Le chœur du prologue de Roméo et Juliette de Shakespeare désigne les deux jeunes amants comme nés « sous des étoiles contraires ». Si la source élisabéthaine du livret de l’opéra de Bellini est bien ténue, les représentations d’I Capuleti e i Montecchi de l’opéra de Bologne l’en rapproche. Pour de mauvaises raisons. En effet, les jeunes chanteurs de la deuxième distribution – nous viendrons sur leurs lacunes ensuite – doivent composer avec deux handicaps : une direction d’orchestre qui les ignore peu ou prou et une mise en scène transposée qui ne les aide pas à faire vivre les affres de Juliette et Roméo.
Si l’on ne devait considérer que l’aspect théâtre musical de la direction de Federico Santi, l’on devrait être plutôt séduit. Voici un orchestre charpenté, incisif ou moelleux quand il le faut, et composé de solistes de qualité, sans doute le reflet du travail de fond réalisé par Michele Mariotti, directeur musical du Teatro Comunale. Frederico Santi demande de nombreuses ruptures de rythme, accélère dans les scènes les plus tendues : en un mot il épouse le drame. Problème, il est bien le seul et omet trop souvent par un signe ou ne serait-ce qu’une battue rigoureuse de donner les départs et à ses pupitres et surtout à ses chanteurs. Il s’ensuit des décalages trop nombreux pour invoquer l’indulgence de la première représentation avec cette distribution.
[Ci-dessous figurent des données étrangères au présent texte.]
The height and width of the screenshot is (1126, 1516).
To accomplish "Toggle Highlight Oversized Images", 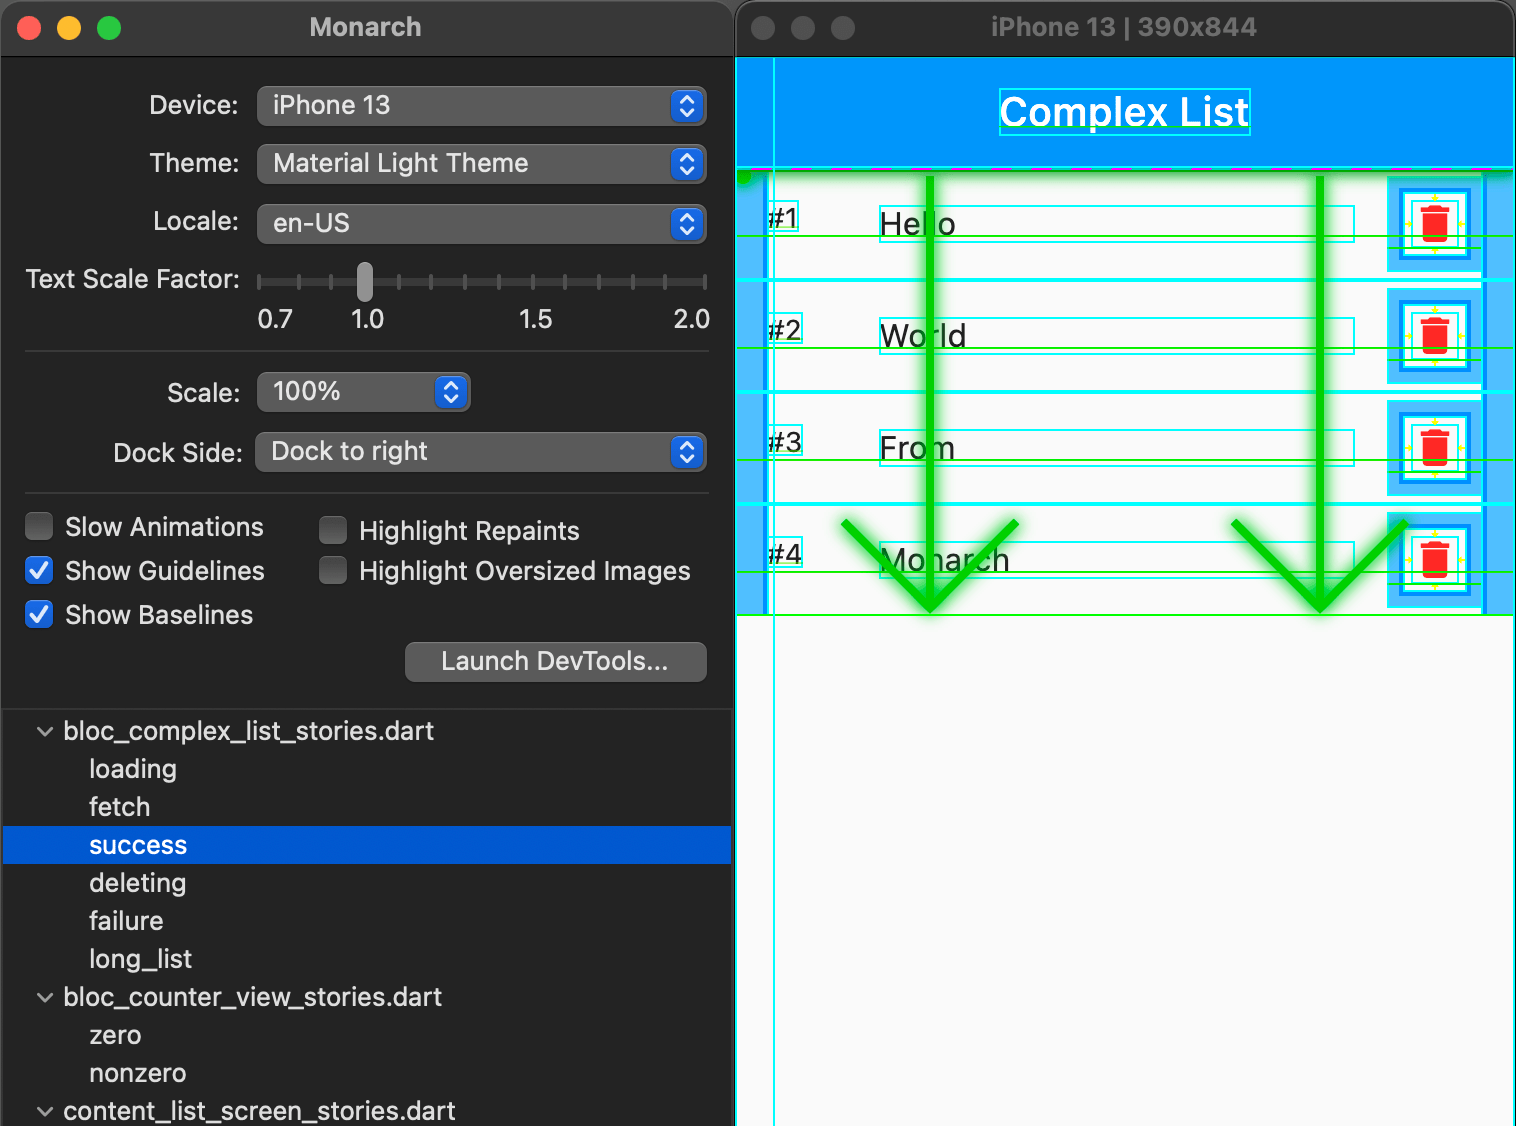I will click(332, 570).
En guise de ville sur les méandres de l’Adige, voici nos amants tragiques condamnés aux billards et chaises en formica du “Café Verona”. Silvia Paoli, qui a fait ses classes chez Damiano Michieleto, donne cette étrange impression du papillon qui sort de sa chrysalide. Avec ses mouvements encore maladroits tels ces revolvers que les deux familles nobles dégainent comme s’ils étaients de mauvais gangsters de cinéma, ou cette fausse bonne idée du fantôme du frère de Juliette, tué par Roméo et qui revient visiter chaque scène sans que l’on comprenne bien pourquoi. Transposer l’action et la circonvenir à un lieu unique resserre le drame et enferme Juliette tout à fait dans ce monde patriarcal, où même Roméo fait peu de cas de ce qu’elle peut vouloir. Mais encore faut-il tenir sur la distance et surtout travailler à chaque instant les relations entre les personnages. Ici, la direction a été à bonne école, mais ne s’aventure pas en dehors du linéaire du livret et n’apporte aucun éclairage nouveau sur cet énième exemple d’opéra comme la « défaite d’une femme ».
© Rocco Casaluci
C’est sous ces deux étoiles contraires que les chanteurs s’efforcent de suivre les exigences de Bellini. Christina Campsall (Roméo) tire le mieux son épingle du jeu. La voix, puissante et particulièrement aisée dans le registre aigu, se pare de moirures de contralto dans le grave. Cela laisse envisager de bien beaux emplois à l’avenir pour cette mezzo canadienne, à la condition de bien souder ce dernier registre aux autres. Nina Solodovnikova ne dispose pas des mêmes ressources, l’aigu limité ampute ses variations et plafonne systématiquement tout en étant émis forte. Cela ne concourt guère au portrait subtil de la jeune fille. Dommage car le timbre à l’arabica à la fois doux et corsé ne manque pas de séduction. Vincenzo Santoro (Capellio) déploie lui un métal d’airain qui sied bien au patriarche Capulet. Las, dans ce décors ouvert sur les cintres, projection et volume lui font trop défaut pour asseoir tout à fait son personnage. Gillen Mungia, accuse dans une moindre mesure le même défaut. Moindre car le premier air de Tebaldo appelle des éloges – la ligne en est claire et fluide, la voix saine et lumineuse – avant qu’il ne s’efface dans la masse du choeur, qui délivre un prestation moyenne. Enfin on regrettera que Diego Savini doivent se contenter des quelques répliques de Lorenzo. Le baryton fait montre d’un vrai charisme scénique que seconde tout à fait un voix puissante et sombre.